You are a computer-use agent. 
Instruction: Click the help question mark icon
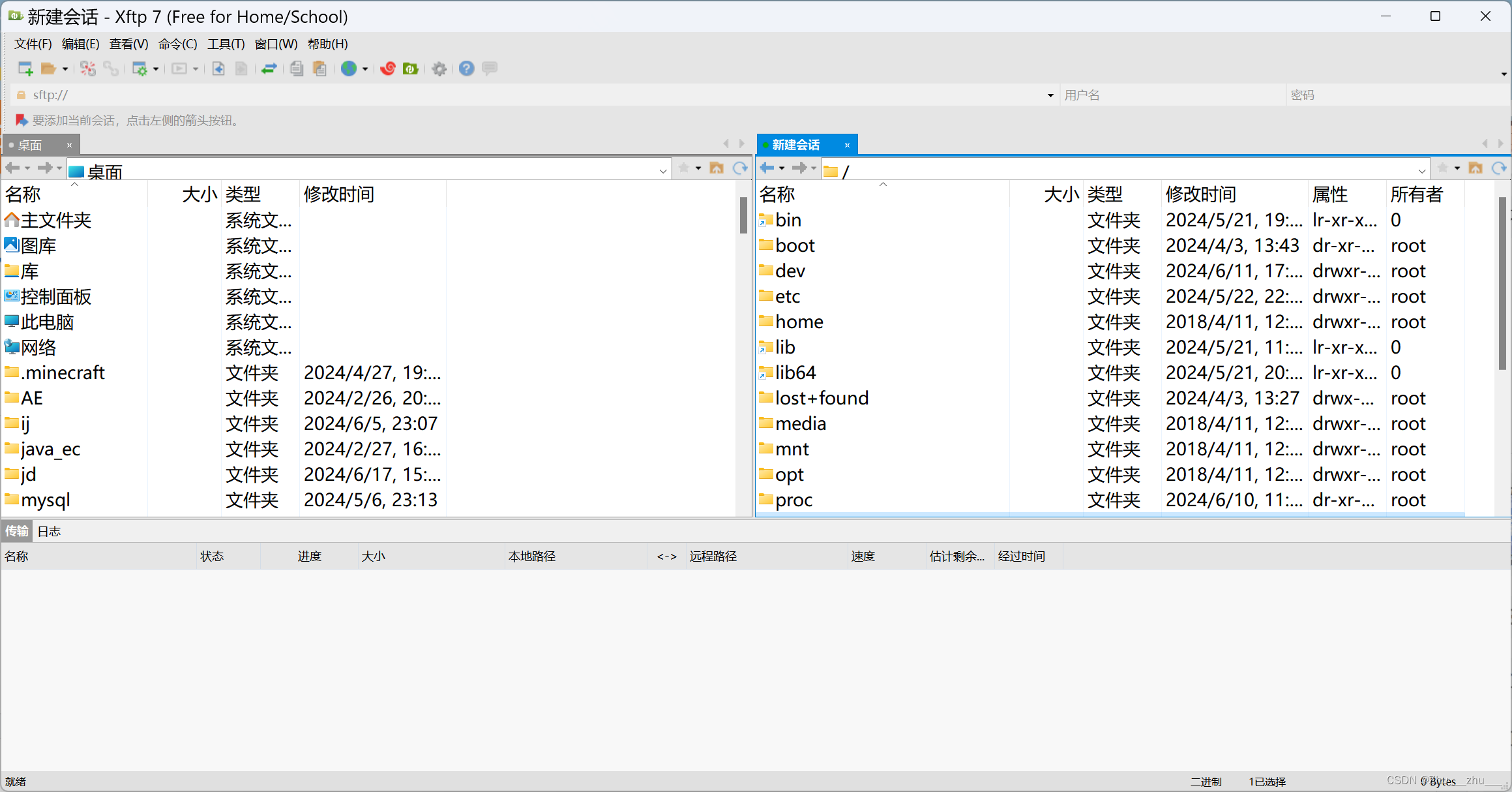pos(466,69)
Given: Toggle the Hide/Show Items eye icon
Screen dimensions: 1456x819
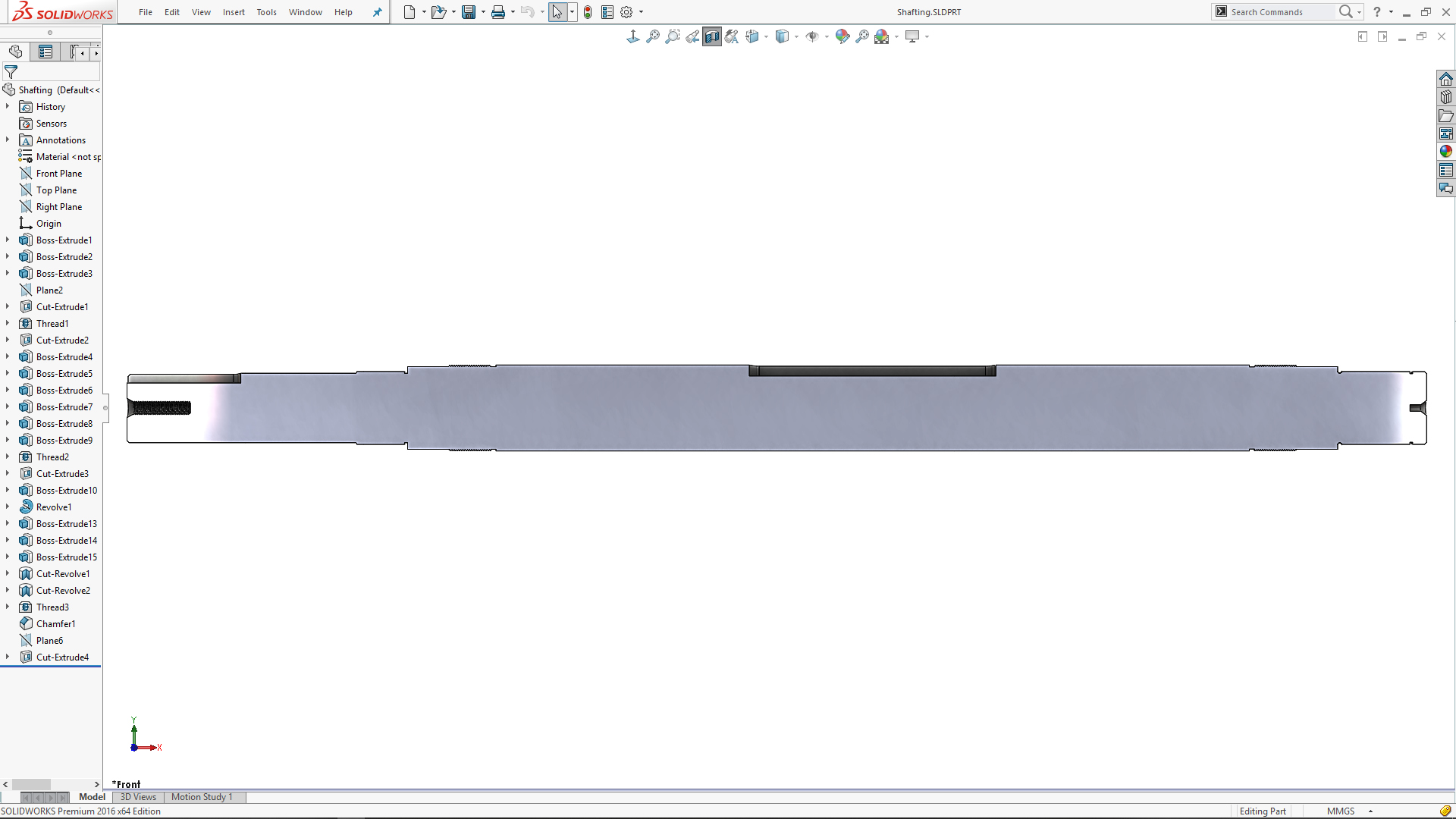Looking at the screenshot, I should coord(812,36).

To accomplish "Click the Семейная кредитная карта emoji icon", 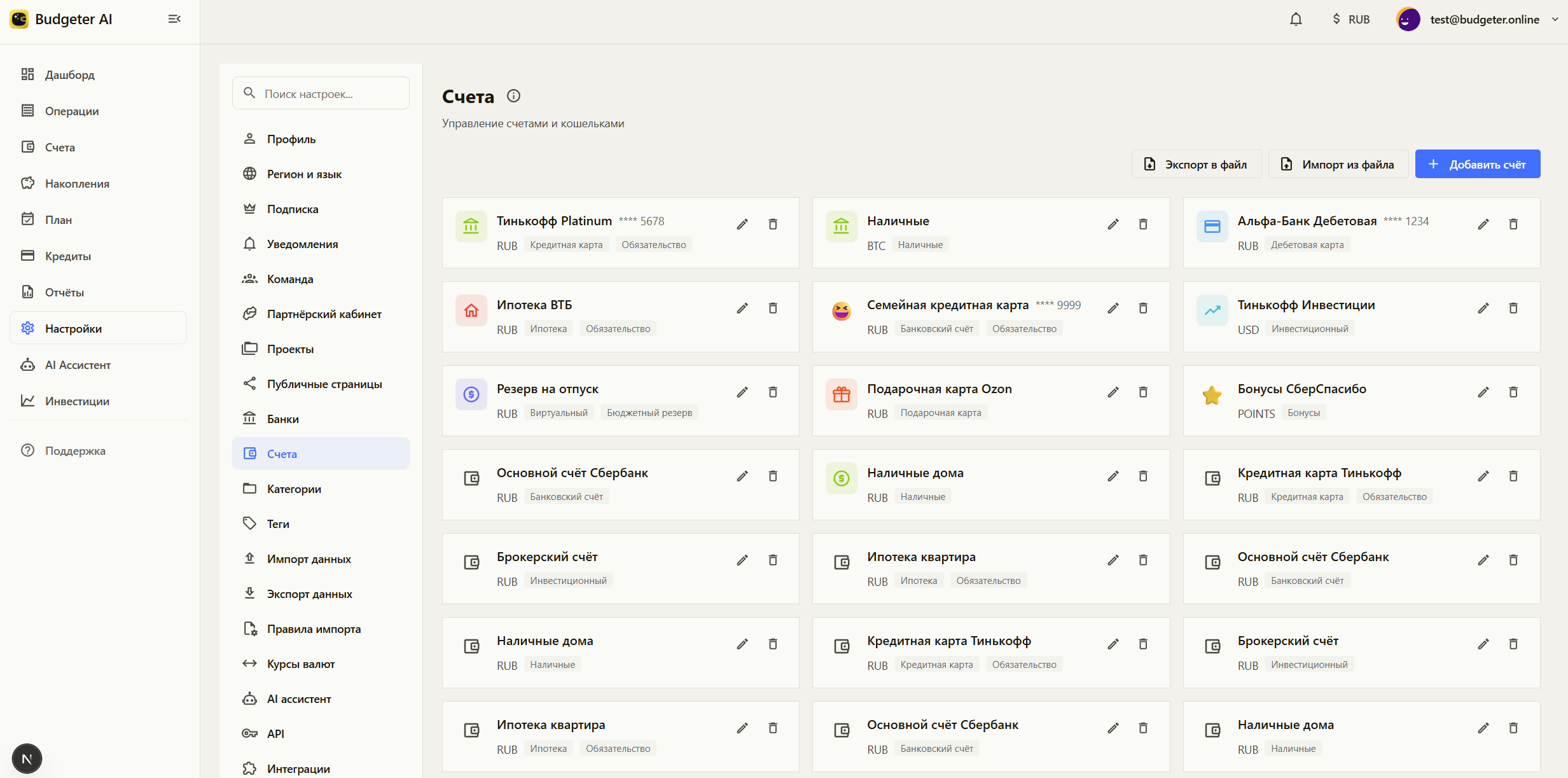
----
### [What you are asked to do]
Please output every line of the listing as it stands, and omit its images.

### [Your response]
You are a computer-use agent. 
Instruction: Click the help question mark icon
pos(466,69)
Given: Toggle the Hide/Show Items eye icon
Screen dimensions: 1456x819
Looking at the screenshot, I should coord(812,36).

To accomplish "Click the Семейная кредитная карта emoji icon", 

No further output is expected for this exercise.